Source data section start

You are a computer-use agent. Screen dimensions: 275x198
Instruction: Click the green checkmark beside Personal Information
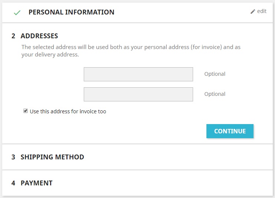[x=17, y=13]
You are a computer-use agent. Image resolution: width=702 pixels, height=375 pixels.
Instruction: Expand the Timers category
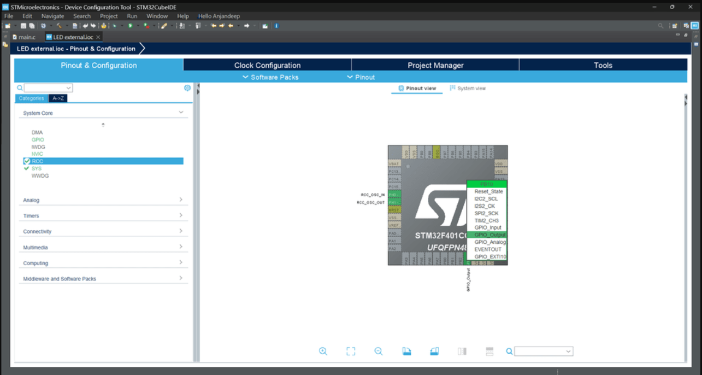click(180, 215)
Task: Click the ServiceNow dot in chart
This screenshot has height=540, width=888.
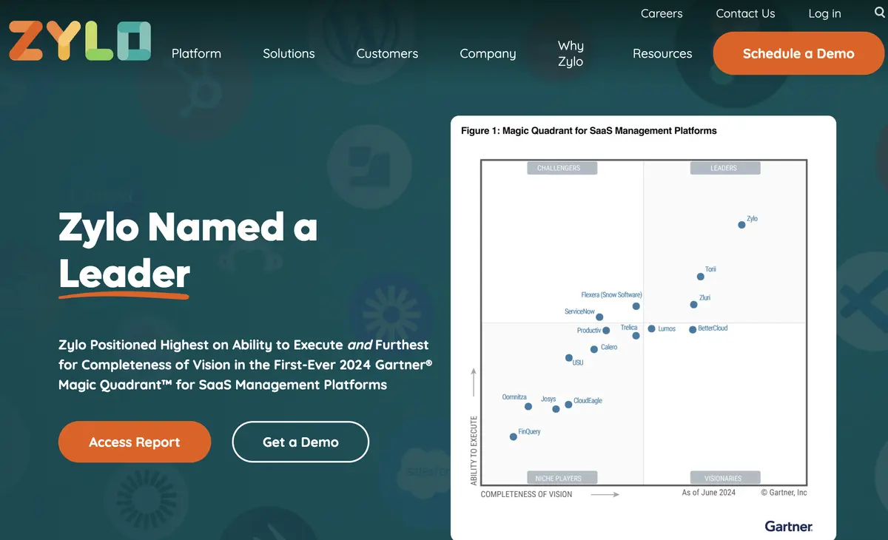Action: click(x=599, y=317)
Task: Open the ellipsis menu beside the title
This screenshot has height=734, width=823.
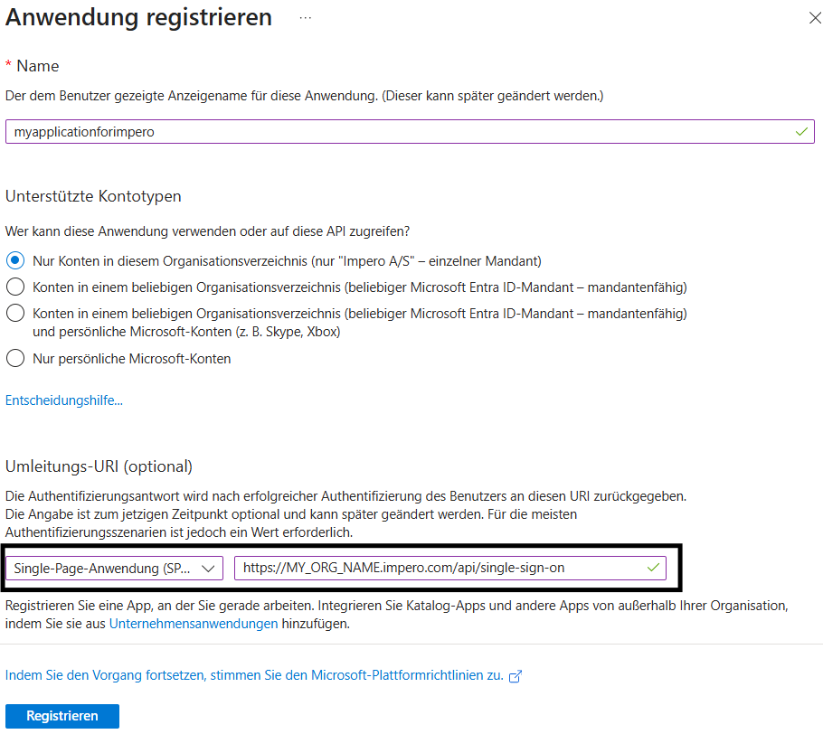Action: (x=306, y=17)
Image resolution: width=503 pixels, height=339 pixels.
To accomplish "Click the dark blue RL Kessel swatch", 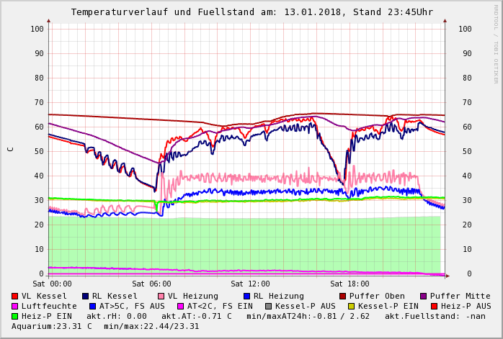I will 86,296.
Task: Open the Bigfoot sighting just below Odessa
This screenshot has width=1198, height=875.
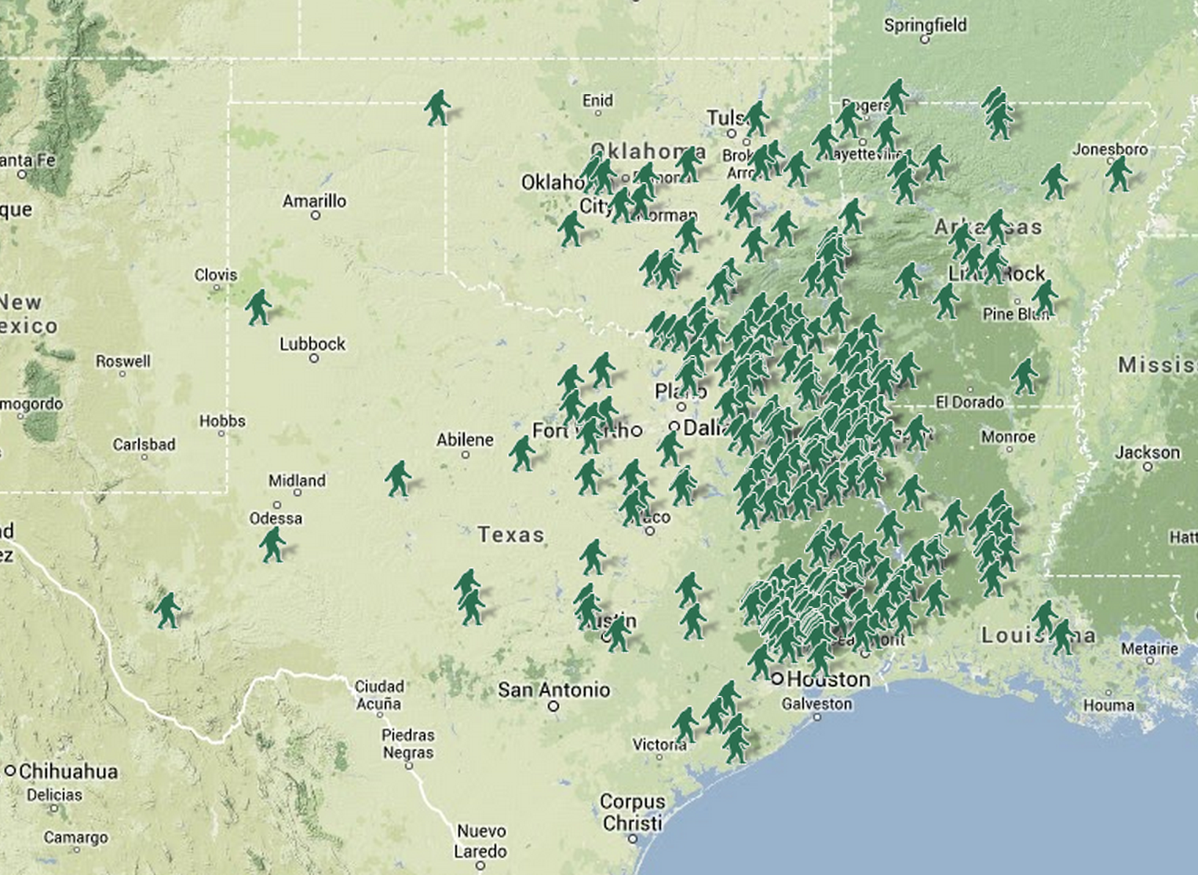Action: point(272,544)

Source data section end

## What you should do
Return only the count of lines in the listing above that hold the string "pixels".

## Completed exercise
2